When you enter patient data in the SPIDER client, it remains in the SPIDER client until you delete it. Once you insert a new patient in the SPIDER client, you might be interested in finding additional data sources for that patient leveraging on the pseudonym linkage functionality of SPIDER. To this goal, the SPIDER client allows you to trigger data lookups and receive, as an answer, the list of registries that have additional data on that patient. The lookup functionality depends on a token, called “authorisation token”, which expires after a predefined amount of time. When this happens, you can click the “refresh authorisation token” button and go on taking advantage of the pseudonym linkage functionality. You can find more information on SPIDER video tutorial 10 – find additional data sources for a patient.
When you insert data in the web-based SPIDER client via a CSV file, this file shall be shaped in such a way that each row refers to a patient and each column refers to a metadata variable that you entered in the metadata repository of ERDRI. More precisely, a column header shall have the same name of a variable name in the ERDRI.mdr. Additionally, there are four columns called first_name, last_name, date_of_birth and pseudonym that allow you to refer to a patient either using the patient’s identity (first_name, last_name, date_of_birth) or one of the pseudonyms you computed for that patient (pseudonym).

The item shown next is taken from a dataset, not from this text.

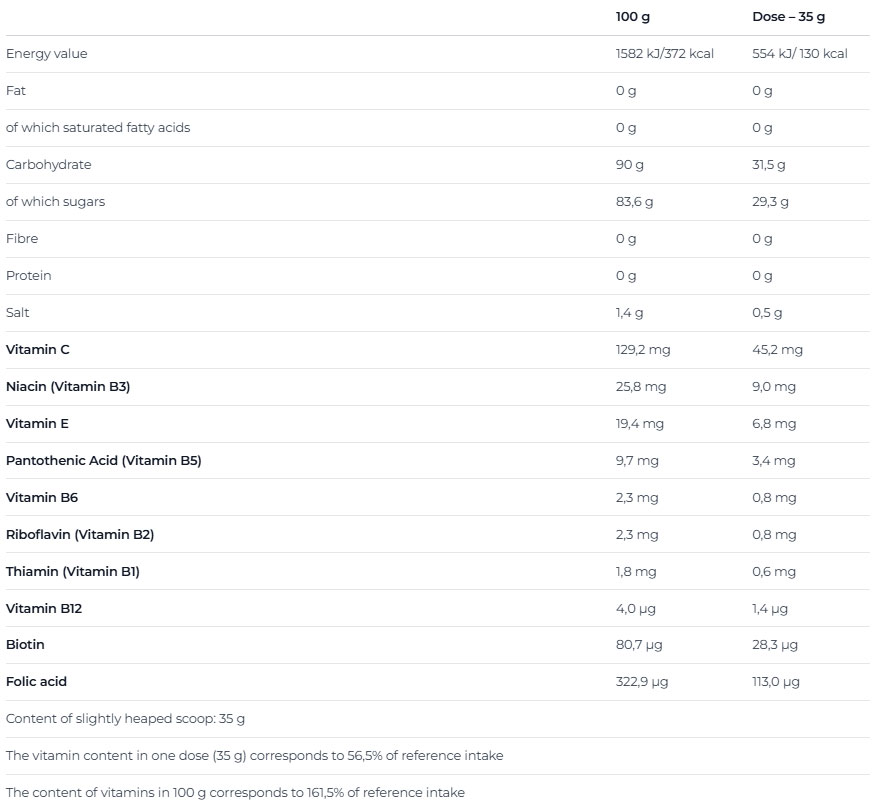
Task: Select the "Fibre" row label
Action: pos(22,239)
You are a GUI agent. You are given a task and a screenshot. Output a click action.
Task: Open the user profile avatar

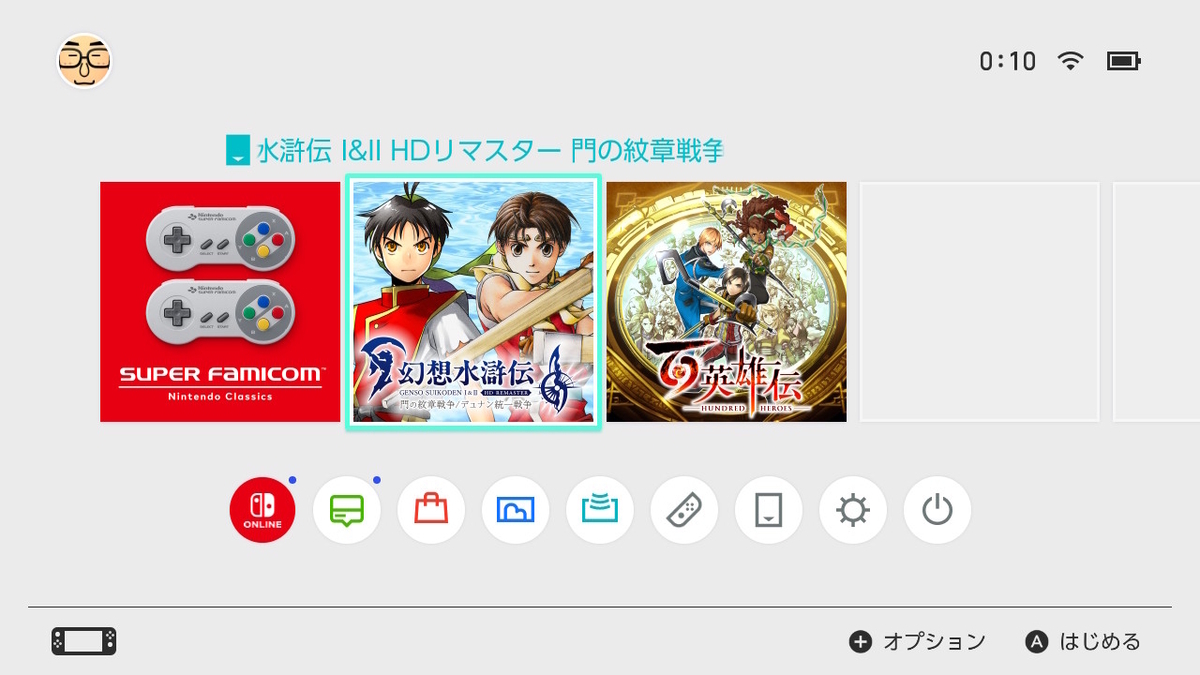coord(84,61)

Therefore, if your registry software allows you to export all your patient’s data in a CSV file, you can add all data in the SPIDER client after checking the column header names. You can find more information on SPIDER video tutorial 7 – enter medical data of a patient list.
The web-based SPIDER client allows you to download a backup of all the data that is stored in the client (Centre database) in a strongly encrypted form. This file cannot be used outside the SPIDER client and cannot be decrypted without the cryptographic archive and its protecting password. The main purpose of this file is to recover data after a disaster, such as the SPIDER synchronisation service losing all the stored data. However, you could use it also to revert your data to a previous state.